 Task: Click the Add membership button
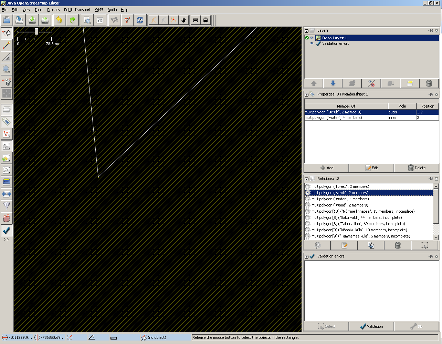click(x=326, y=168)
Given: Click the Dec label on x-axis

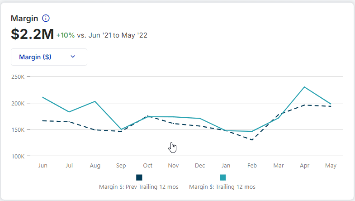Looking at the screenshot, I should (200, 166).
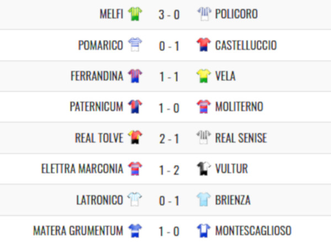This screenshot has height=245, width=331.
Task: Click Real Tolve's red-yellow-black jersey icon
Action: coord(135,137)
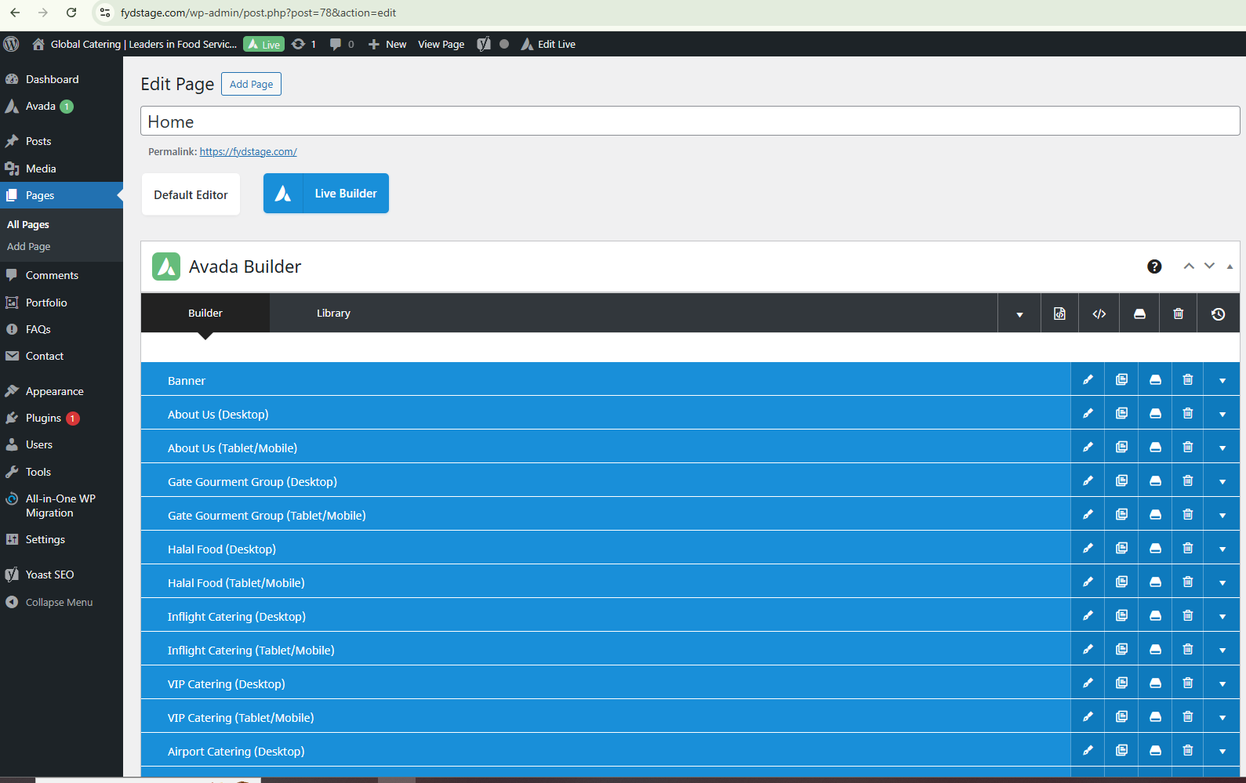Open the fydstage.com permalink
1246x783 pixels.
coord(248,152)
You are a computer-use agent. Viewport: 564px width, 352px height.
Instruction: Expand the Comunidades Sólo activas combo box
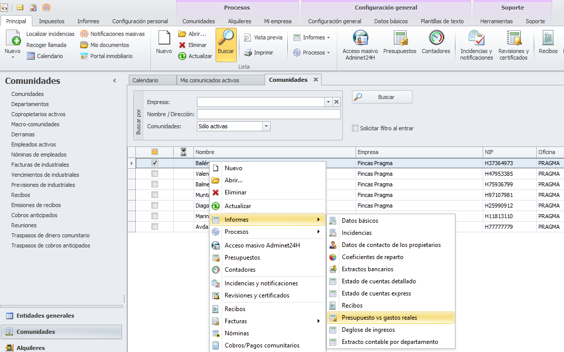(267, 126)
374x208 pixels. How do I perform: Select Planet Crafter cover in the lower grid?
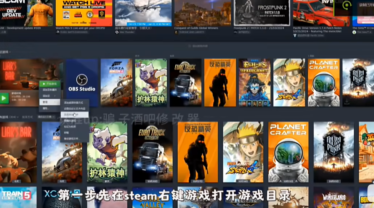[289, 152]
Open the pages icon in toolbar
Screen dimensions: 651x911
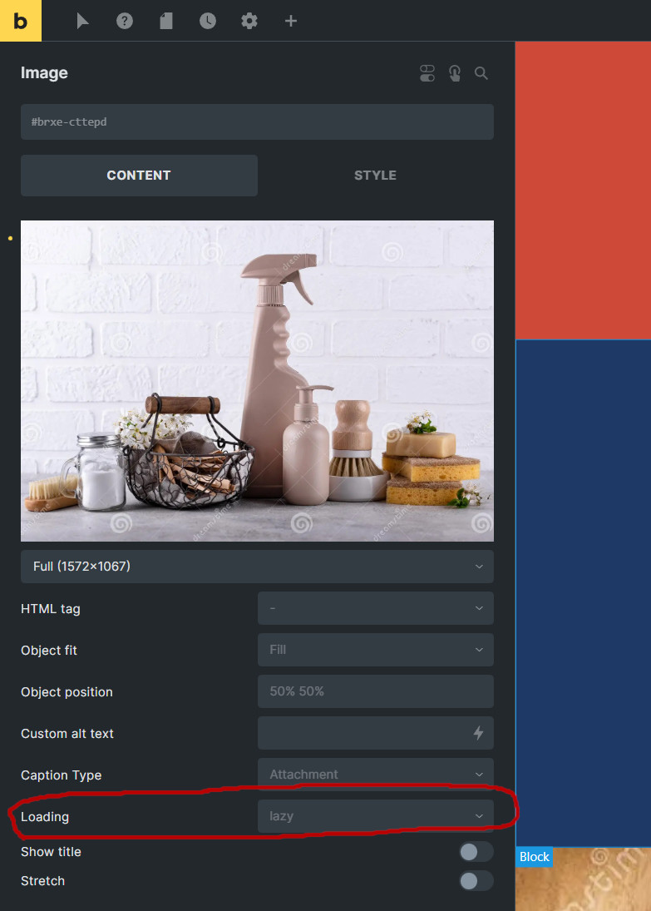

-------

Set down every record exactly as written, but drop the pictures.

 Task: Click the Add membership button
click(x=326, y=168)
Given: Click the Dec label on x-axis

Looking at the screenshot, I should (200, 166).
This screenshot has height=245, width=331.
Task: Click Real Tolve's red-yellow-black jersey icon
Action: coord(135,137)
Open the fydstage.com permalink
1246x783 pixels.
coord(248,152)
You are a computer-use agent. Viewport: 564px width, 352px height.
Instruction: Expand the Comunidades Sólo activas combo box
(267, 126)
374x208 pixels. How do I perform: Select Planet Crafter cover in the lower grid?
[289, 152]
Open the pages icon in toolbar
Screen dimensions: 651x911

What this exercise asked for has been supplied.